Voice recognition: Onward and upward

By Rasu B. Shrestha, MD, MBA, University of Pittsburgh Medical Center, Pittsburgh, PA
pdf path

 Dr. Shrestha is the Vice President of Medical Information Technology, University of Pittsburgh Medical Center, Pittsburgh, PA, and the Medical Director, Interoperability & Imaging Informatics, Pittsburgh, PA.

Radiologists struggled and had fun with voice recognition since long before Siri was born.1 While it’s great that voice recognition seems to be in the mainstream now with it making its way to your car and smartphone, in addition to the call centers and help-desks, radiology vendors are starting to leverage the technology to really catapult the radiology workflow to the next level. The reality of clinical documentation today is that documentation and radiology reporting are more than just about decreased report turnaround time and transcription cost savings.

Voice recognition technology, used the right way, has the potential to really streamline the radiology workflow and make the readflow process more intelligent, meaningful, and accurate. The goal in many instances is to create a cohesive radiology workflow that is more meaningful.

Consumer driven acceptance

This has been a tremendous year for voice recognition in general, and healthcare in particular. We are seeing a rapid adoption of applications for both smartphones and tablets, as well for other everyday devices, such as vehicles that have embraced voice recognition in interesting ways. Over the years, we have seen several companies, including Google, IBM, and Microsoft, develop their own voice recognition technologies. But it was really when Apple infused their marketing wizardry to Siri that things started to take off amongst general consumers. Some see Siri as an entertaining foray into mainstream adoption of voice recognition in the mobile arena. We have started to see a wave of voice-enabled technologies coming into our cars, tempting us to use voice as a primary interface to find the nearest gas pump or to switch audio playlists.

This summer, Nuance introduced Nina,2 a collection of voice-enabled personal assistant technologies that brings voice biometrics, speech recognition, and natural language recognition to the masses. Already, we are starting to see these technologies take us beyond simple speech commands to more natural ‘conversations’ with contextual dialogue. It seems clear that voice recognition is now being led by a new wave of consumer-driven acceptance.

Healthcare penetration

We are starting to see a healthy penetration of voice recognition technology into our workflow in healthcare, and we seem to just be at the beginning of a revolution in clinical document capture and enhanced clinical efficiency enabled by speech. Many physicians have been toying around with out-of-the-box voice recognition software, such as Nuance’s Dragon software, and its more expensive medical edition, to voice enable perhaps a more convenient documentation process on top of their regular electronic medical record (EMR) systems. We are seeing a positive move towards tighter integration with the EMRs, beyond traditional speech-to-text dictation for SOAP (subjective, objective, assessment, plan) notes and basic voice commands to drive specific functions and templates off of the EMR.

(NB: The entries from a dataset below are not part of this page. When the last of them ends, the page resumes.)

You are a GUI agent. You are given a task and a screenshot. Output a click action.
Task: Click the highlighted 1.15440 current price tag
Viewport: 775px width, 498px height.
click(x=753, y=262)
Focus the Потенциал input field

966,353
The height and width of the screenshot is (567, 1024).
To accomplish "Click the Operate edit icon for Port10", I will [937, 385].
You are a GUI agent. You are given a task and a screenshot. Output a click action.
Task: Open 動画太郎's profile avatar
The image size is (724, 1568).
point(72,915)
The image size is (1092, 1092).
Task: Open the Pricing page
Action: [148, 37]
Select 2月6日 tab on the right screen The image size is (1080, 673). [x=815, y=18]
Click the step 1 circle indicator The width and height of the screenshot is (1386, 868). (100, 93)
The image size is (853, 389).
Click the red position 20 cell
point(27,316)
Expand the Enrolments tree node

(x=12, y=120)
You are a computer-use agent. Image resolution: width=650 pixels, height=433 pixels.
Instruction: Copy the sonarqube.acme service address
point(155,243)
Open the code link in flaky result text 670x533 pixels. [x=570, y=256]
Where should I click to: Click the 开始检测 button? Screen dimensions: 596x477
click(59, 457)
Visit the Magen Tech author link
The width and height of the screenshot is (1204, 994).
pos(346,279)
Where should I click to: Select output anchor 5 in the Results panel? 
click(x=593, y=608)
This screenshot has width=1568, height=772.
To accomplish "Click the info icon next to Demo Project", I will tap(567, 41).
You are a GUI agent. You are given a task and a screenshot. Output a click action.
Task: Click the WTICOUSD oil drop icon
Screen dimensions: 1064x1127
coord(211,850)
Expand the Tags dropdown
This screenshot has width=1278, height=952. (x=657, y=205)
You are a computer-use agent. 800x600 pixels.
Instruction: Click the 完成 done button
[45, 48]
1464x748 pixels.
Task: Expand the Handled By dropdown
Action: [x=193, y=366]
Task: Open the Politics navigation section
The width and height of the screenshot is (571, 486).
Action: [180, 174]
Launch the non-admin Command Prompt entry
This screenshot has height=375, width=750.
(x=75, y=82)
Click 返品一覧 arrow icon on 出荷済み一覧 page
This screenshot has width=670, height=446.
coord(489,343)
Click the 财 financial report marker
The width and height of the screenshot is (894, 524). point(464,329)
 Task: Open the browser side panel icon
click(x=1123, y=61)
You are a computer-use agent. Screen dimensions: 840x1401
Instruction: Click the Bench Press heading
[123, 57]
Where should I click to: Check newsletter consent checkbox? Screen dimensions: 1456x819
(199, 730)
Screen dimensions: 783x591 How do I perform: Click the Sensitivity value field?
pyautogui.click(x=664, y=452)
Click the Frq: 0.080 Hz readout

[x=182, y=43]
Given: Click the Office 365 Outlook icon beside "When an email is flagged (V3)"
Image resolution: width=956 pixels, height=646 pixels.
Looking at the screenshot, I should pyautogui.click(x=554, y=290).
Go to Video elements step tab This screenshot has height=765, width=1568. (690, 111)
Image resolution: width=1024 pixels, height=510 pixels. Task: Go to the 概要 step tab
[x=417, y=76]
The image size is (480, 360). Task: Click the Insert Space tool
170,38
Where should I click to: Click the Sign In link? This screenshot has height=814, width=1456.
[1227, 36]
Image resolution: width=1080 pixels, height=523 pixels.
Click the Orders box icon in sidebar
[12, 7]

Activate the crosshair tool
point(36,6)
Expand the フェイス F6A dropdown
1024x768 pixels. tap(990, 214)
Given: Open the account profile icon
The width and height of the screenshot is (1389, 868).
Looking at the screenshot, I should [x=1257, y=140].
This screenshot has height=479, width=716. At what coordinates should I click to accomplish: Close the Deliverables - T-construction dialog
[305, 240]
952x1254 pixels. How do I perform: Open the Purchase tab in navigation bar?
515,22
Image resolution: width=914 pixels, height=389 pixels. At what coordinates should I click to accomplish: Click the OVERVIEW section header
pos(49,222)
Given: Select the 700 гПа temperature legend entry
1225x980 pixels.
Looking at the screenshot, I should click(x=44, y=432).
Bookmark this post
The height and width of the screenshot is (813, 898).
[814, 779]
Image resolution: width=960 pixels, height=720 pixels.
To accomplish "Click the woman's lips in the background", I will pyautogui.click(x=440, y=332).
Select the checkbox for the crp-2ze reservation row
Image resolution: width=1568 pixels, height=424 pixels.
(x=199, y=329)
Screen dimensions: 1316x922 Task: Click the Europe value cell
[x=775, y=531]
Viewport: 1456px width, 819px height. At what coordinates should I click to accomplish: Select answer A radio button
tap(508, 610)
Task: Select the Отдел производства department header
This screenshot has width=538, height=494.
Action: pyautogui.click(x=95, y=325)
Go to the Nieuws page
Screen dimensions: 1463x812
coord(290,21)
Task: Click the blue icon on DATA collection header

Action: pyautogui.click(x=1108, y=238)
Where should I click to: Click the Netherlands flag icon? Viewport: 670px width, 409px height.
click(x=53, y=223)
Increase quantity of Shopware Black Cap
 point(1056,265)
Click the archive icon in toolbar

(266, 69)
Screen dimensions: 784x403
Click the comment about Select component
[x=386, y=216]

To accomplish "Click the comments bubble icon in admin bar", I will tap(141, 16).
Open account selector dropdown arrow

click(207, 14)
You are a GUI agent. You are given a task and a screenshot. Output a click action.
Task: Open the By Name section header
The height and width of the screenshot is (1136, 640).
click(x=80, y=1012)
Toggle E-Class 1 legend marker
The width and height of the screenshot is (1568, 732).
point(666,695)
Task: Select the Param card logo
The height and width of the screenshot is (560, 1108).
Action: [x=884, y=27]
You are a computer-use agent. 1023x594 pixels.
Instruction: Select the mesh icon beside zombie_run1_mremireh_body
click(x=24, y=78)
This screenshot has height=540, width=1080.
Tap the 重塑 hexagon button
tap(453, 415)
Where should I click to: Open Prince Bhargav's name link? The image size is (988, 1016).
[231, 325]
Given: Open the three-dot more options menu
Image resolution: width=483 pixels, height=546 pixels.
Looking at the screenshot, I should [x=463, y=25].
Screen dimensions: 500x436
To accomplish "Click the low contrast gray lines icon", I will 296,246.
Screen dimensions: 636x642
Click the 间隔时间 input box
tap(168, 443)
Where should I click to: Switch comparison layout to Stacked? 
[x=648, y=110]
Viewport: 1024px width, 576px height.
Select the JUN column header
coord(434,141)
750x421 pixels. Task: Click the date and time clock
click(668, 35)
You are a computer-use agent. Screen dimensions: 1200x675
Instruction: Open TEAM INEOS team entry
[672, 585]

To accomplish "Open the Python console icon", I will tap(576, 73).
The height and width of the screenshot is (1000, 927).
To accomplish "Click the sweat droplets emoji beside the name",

Montrue Technologies (Ashland, OR) recently used Nuance’s mobile medical software development kit (SDK) and developed an iPad application that lets physicians dictate notes in a remarkably accurate manner.3

Radiology has been an early adopter of voice recognition in healthcare, albeit sometimes reluctantly. We had started to see the potential to use speech-to-text for our reporting needs even back in the 1990’s.4

The initial impetus was to reduce report turnaround time (TAT), and some reported dramatic report turnaround time improvements from days and hours to minutes.

Continued implementation and greater acceptance of voice recognition technology in radiology then was driven more by cost equations. These technologies eliminated or dramatically decreased transcription costs. But clearly, this in itself was (or is) not a sustainable reason to switch from regular transcription services to voice.

We started seeing academic institutions adopt voice recognition in their reporting workflow, with private practice radiology groups either completely embracing voice or choosing not to touch it at all. Many initially saw the push for voice recognition in radiology reporting as a cost shifting exercise that did not make sense, with expensive radiologists playing the role of transcriptionists.5

The focus driving further adoption soon became the quality of the reports being generated. Initial voice recognition accuracy rates were low compared to today’s rates. The need to redictate words, dates, phrases or entire paragraphs was frustrating. Many radiologists gave up on voice recognition software and opted instead to send all dictations to traditional transcriptionists. This hybrid workflow still has widespread adoption.

However, the accuracy rates of voice recognition technologies have continued to improve over the last decade. In some instances, we are seeing exponential improvements yearly—and this is most evident when the entire speech enablement workflow is taken into consideration, including dramatic improvements in the quality of the speech microphones, background noise reduction algorithms, faster processing capabilities enabled through cloud-based delivery, as well as natural language processing and related technologies that better comprehend the incredible variety of sounds and medical jargon, in widely varying accents and context.

Beyond mere typing with your tongue

While the initial focus of voice recognition applications was primarily around speech-to-text enablement, the current wave of adoption is being driven primarily by intelligence built around the speech driven input. Whether driven by natural language processing technologies or more rudimentary logic around templating and dictation macros, the drive is to enable the clinician to be more efficient, and improve the overall quality of the documents being generated.

Voice-enabled structured reporting6 addresses issues around variations in the content of the reports and allows for a more comprehensible clinical communication. Mammography and cardiology have been at the forefront in structured reporting for a number of years. Use of Breast Imaging Reporting and Data System (BI-RADS) categories in mammography reporting has reduced variability and improved clarity of communication between the radiologists and clinicians. Medical vocabulary and semantics can make or break the natural language processing around creating the radiology report, especially around structured reporting. With the maturity of RadLex, which is a comprehensive radiology lexicon of radiology terms, the process of creating meaningful structured reports can now be put on steroids. RadLex unifies and supplements other lexicons and standards, such as Systematized Nomenclature of medicine Clinical Terms (SNOMED-CT) and Digital Imaging and Communications in Medicine (DICOM).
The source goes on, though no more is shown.